Эмма говорила правду. Это стало каким-то наваждением. Каждую ночь повторялось одно и то же, и некуда было бежать от гнетущих образов преисподней и толп ужасных смрадных демонов, которые окружали ее, визжа и отнимая у нее жизнь.
Она стала так слаба, что едва заставляла себя исполнять привычные обязанности. Женщины шептались, замечая, как она дремлет за ткацким станком или бесцельно блуждает по кладовым. Обычно энергичная, вникающая во все мелочи, теперь она утратила интерес ко всему, и взгляд ее потух.
– Не в тягости ли ты, Эмма? – осведомилась как-то Сезинанда, также с отвращением поглощавшая пищу, но по иной, куда более счастливой причине – она вновь ждала ребенка.
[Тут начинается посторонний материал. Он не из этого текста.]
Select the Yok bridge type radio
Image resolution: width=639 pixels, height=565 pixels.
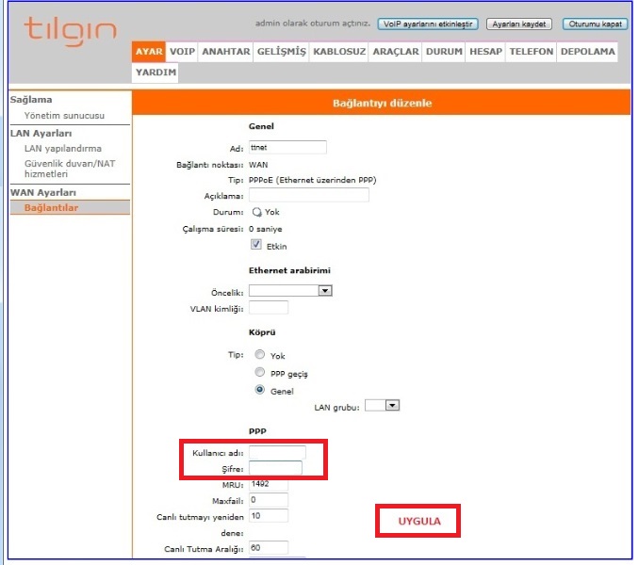pos(259,356)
Когда же Эмма угрюмо промолчала, добавила: – Вчера я меняла масло в светильнике у твоей опочивальни и услышала стон за дверью. Одна ли ты была?
В другое время Эмма рассердилась бы на подругу, но сейчас у нее не было на это сил. Недоуменно пожав плечами, она поспешила удалиться. Даже Сезинанде она не могла признаться, что происходит с нею. Эмма леденела при мысли о том, что люди решат, что она одержима бесом. Таких несчастных изгоняли отовсюду, осыпая проклятиями. Разумеется, ей надлежало прежде всего обратиться к своему духовнику, епископу Франкону. Тот хотел видеть ее супругой Ролло, и это располагало ее к епископу, но если он узнает, что женщина, которая должна сделать конунга Нормандии христианином, одержима, она погибнет в его глазах. И Эмма таила происходящее с нею, даже в церковь она отправлялась, закрыв лицо покрывалом, дабы никто не заметил происшедших с ней перемен.